**Required action**
The output consists only of the lines from the one with "Image resolution: width=1024" through the end of the records, each printed exactly, and contains no pictures.

**Supplied data**
━━━━━━━━━━━━━━━━━━━━
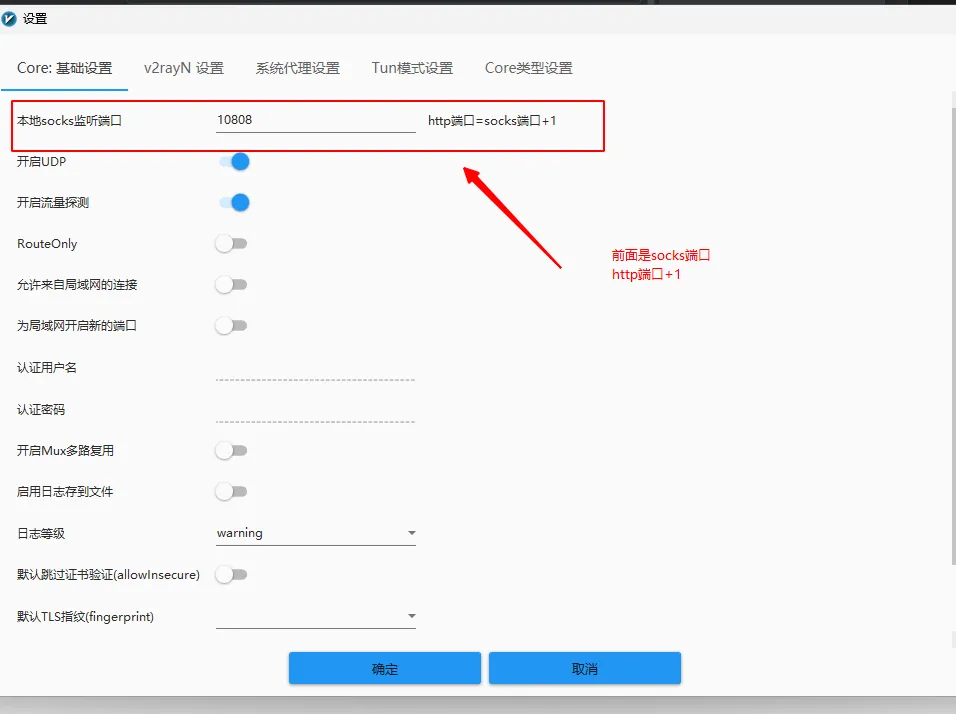Viewport: 956px width, 714px height.
Task: Disable the 开启UDP toggle
Action: [x=233, y=162]
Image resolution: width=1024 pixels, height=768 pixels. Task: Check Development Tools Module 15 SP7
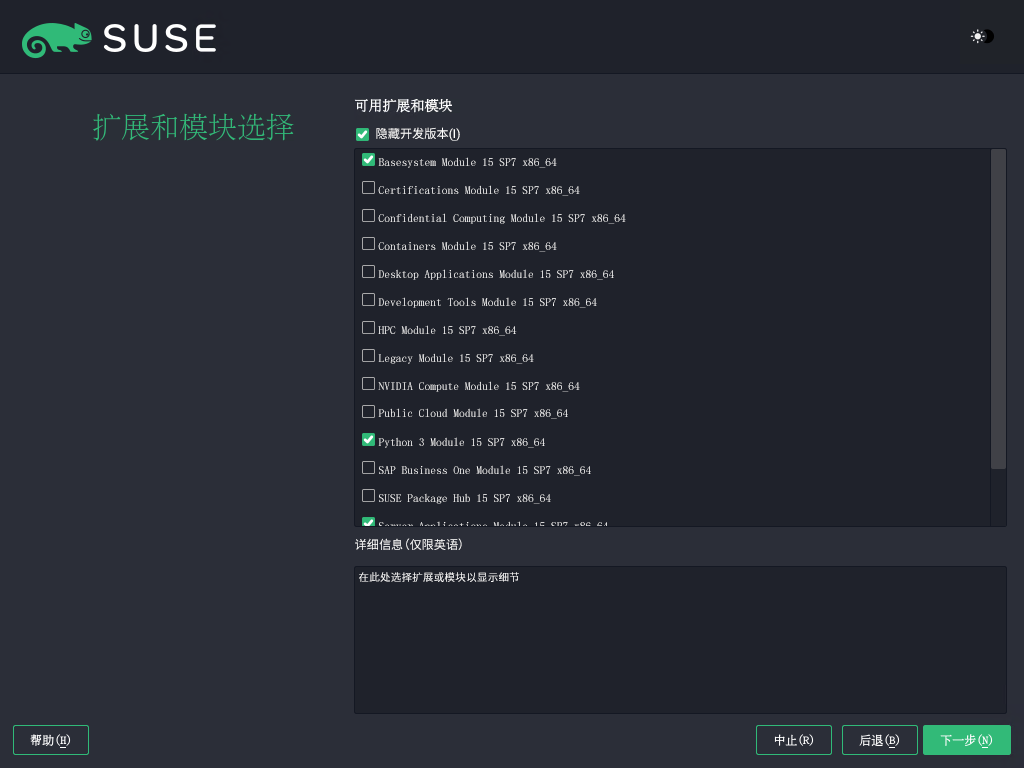[x=368, y=300]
━━━━━━━━━━━━━━━━━━━━
**Written response**
Image resolution: width=1024 pixels, height=768 pixels. Task: Check Development Tools Module 15 SP7
[x=368, y=300]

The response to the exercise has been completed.